If an officer from the Ontario Society for the Prevention of Cruelty to Animals (OSPCA) comes to your farm, you need to be ready to defend yourself.
Here’s a 10-point plan.
1. If an OSPCA officer knocks at your door and asks to look around, politely decline and tell him he is not invited back.
“Don’t create any animosity that can hurt you later,” says Ottawa agricultural lawyer Kurtis Andrews. The officer is not allowed to wander around if no one is home or if he has not been given permission.
2. Anything you say or the officer sees in the yard on the way to and from your door can be used against you, says Andrews.
If that’s a concern, put up a locked gate. The officer is prohibited from entering because the lock expresses that there is “no implied invitation” to knock at your door.
3. A locked gate only helps in some cases. OSPCA officers, like Children’s Aid Society officers, have more power than the police if they believe there is a victim in serious distress and that a life is in immediate danger.

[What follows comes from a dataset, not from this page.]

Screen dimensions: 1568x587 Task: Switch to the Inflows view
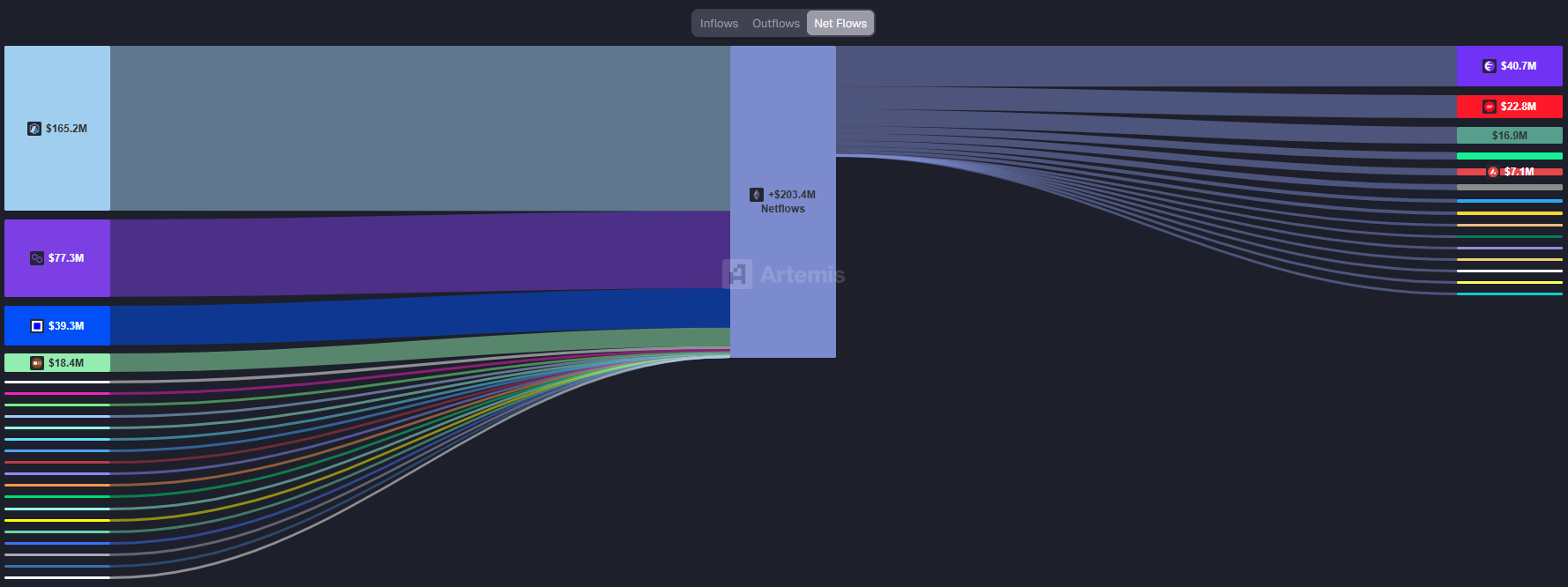pos(719,24)
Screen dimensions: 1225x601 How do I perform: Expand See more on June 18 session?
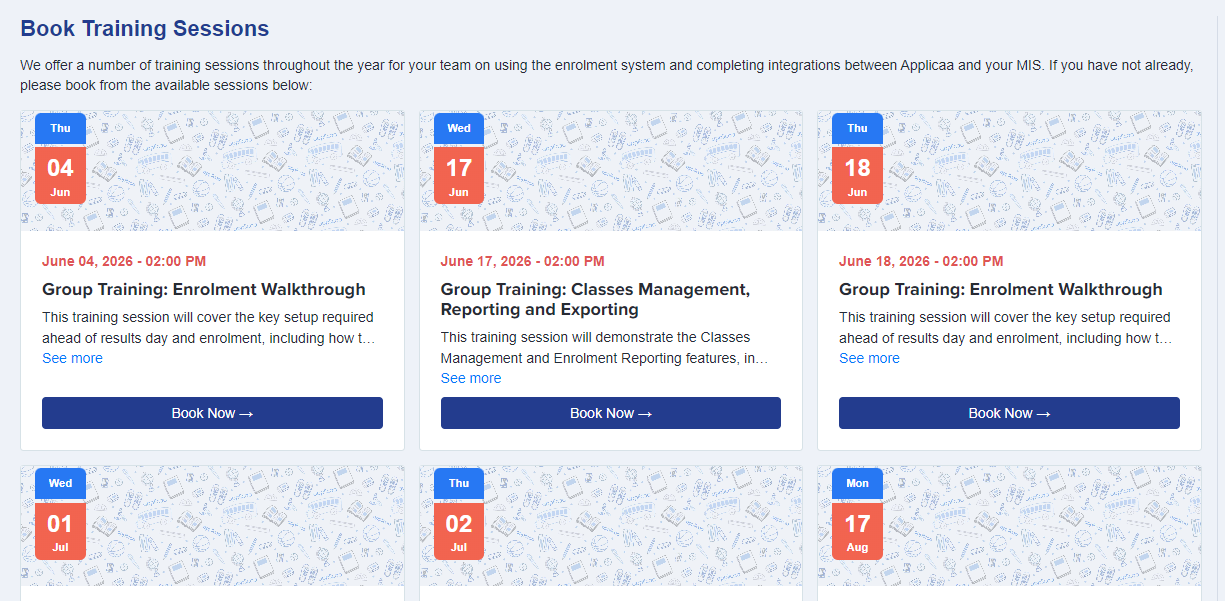click(869, 358)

The OSPCA officer can climb the fence and go right onto your property, look around, and bring anyone else with him that would be considered of interest to the case.
If you are there, ask them what animal’s life is in danger.
4. If the officer says that an animal is in distress, call your veterinarian to come to your farm immediately. Your vet is your expert witness to prove your animals are not in danger. Do not rely on the judgement of a vet that the OSPCA calls in.
“Your best use of money is to pay your veterinarian to come as soon as possible,” Andrews says. “If not the first day, you could be in trouble already. You need an expert witness the same day.”
Otherwise you could be spending 10 to 100 times more money on something that is harder to prove later. Pay a veterinarian a premium for same-day service if you have to.
“There’s no better way to spend your money than to do that. The only thing that will trump the OSPCA officer in court will be your vet.”
5. If you absolutely cannot get a veterinarian, call a friend. “A neighbour is not going to give you much credibility in court,” Andrews says. But a neighbour can make basic layman observations. If a farmer is accused of having a downer cow, it helps if a neighbour saw that the cow was standing on all fours.
6. Use your cell phone to video and/or audio record the visit.
7. Take detailed notes of the visit.
8. You will likely have questions. Call a lawyer.
9. If the OSPCA is likely to come back, put up a locked gate.
10. If you are served documents, call a lawyer.